Int J Eat Disord. Author manuscript; available in PMC 2010 May 26.
Published in final edited form as:
PMCID: PMC2877141
NIHMSID: NIHMS99914

The development of hunger and fullness during a laboratory meal in patients with Binge Eating Disorder

Abstract

Objective

This study aimed to test the hypothesis that, compared to similarly obese participants without BED, individuals with BED have a disturbance in the development of fullness and reduction of hunger during the course of a standard meal of large size.

Method

Thirteen patients with BED and 14 obese control participants consumed 975 grams of a milkshake. Participants received no information about how much they had eaten or how much of the meal remained to be consumed. Participants were interrupted after every 75 g consumed to rate hunger and fullness.

Results

Final fullness ratings were higher in patients with BED, but there were no differences in mean duration or mean rate of eating, or in changes in subjective ratings of hunger and fullness per gram of food.

Conclusion

The current study reports the surprising finding of no difference in reports of hunger and fullness between patients with BED and obese controls.

Introduction

Binge eating, or eating a large amount of food accompanied by a sense of loss of control (DSM-IV), is the behavioral hallmark of Binge Eating Disorder (BED). Previous research has examined changes in hunger and fullness during a binge meal in a laboratory setting, and found that, compared to normal weight and obese control participants, patients with BED consumed larger amounts of food but reported similar changes in hunger and fullness, which we interpreted as indicating that patients with BED require greater food intake to achieve a similar level of satiety1. This finding suggested that individuals with BED might have a deficit in the development of satiety. Participants reported reaching maximal fullness at the end of these meals, but since meal sizes varied both among participants and between experimental groups, it was impossible to directly compare fullness ratings during the meals.
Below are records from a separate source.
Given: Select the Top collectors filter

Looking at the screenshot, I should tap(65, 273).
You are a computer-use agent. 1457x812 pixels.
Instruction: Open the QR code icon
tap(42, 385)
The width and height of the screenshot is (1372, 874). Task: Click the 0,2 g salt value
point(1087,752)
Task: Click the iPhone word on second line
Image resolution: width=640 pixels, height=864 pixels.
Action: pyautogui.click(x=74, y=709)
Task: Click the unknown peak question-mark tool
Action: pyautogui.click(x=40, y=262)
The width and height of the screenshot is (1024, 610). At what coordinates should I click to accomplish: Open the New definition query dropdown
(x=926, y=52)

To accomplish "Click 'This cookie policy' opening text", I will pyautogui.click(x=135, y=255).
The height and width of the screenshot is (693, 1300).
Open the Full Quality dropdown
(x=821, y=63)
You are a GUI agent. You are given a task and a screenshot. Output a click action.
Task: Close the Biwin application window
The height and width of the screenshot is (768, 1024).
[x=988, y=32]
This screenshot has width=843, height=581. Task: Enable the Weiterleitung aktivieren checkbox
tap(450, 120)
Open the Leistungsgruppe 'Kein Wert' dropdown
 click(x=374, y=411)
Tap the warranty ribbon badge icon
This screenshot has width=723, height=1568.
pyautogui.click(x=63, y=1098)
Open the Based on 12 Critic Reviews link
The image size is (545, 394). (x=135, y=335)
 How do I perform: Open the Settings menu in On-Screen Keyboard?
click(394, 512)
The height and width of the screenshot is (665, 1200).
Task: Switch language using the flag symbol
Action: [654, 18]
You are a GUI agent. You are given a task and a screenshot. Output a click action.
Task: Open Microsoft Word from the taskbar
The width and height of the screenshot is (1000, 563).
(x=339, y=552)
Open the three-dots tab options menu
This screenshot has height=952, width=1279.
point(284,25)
The current study was designed to compare hunger and fullness ratings among participants, each of whom consumed the same amount of food, but who, during the meal, received no information about how much they had eaten or how much of the meal remained to be consumed.

Methods

Participants

Participants were adult women between the ages of 18 and 45 years: thirteen met DSM-IV criteria for BED, and 14 were obese control participants. Patients with BED had a BMI of 34 kg/m2 or more, and had no history of bulimia nervosa (BN). Obese control participants were of similar age and ethnicity to the patients with BED, met the same weight criterion and had no history of binge eating. All participants had a clinical screening evaluation, which included a medical interview with a study physician and a semi-structured psychiatric interview using relevant sections of the SCID. Participants with comorbid axis I diagnoses, with the exception of depression, were excluded from participation. All participants had no drug or alcohol abuse in the past 3 months, no current or past psychiatric diagnoses other than depression, and were in good general physical health, as determined by a study physician. All participants were offered a choice of monetary compensation or eating disorder/weight loss treatment in exchange for their participation. This study was reviewed and approved by the Institutional Review Boards of the New York State Psychiatric Institute and St. Luke’s-Roosevelt Hospital Center. Written informed consent was obtained from all participants.

Daily Procedure

Following an initial screening visit, participants reported to the eating laboratory for two test days, an adaptation day and a test meal day. On each day, participants reported in the morning after an overnight fast and were given a standardized 300 kcal breakfast consisting of one Thomas’ English muffin with 1½ pats of butter, and 250 g of apple juice. Participants were asked to return 5½ h later for the test meal, without eating or drinking anything other than water in the interim. When the participants returned, they were instructed via tape recording to eat a milkshake, pausing to fill out a rating form each time they heard a tone “until the researcher returned to the eating room”. Participants were interrupted to fill out rating forms after each 75 g increment of intake and stopped after 375 g had been consumed. Only participants who rated the shake at least a ‘6’ (= “like slightly”) on a 9-point category scale of liking, and were able to follow the procedures, were asked to return for the subsequent test day, which took place at least 2 days later. On the experimental day, participants were given the same instructions and were interrupted after eating every 75 grams, but were not stopped until they had eaten 975 g.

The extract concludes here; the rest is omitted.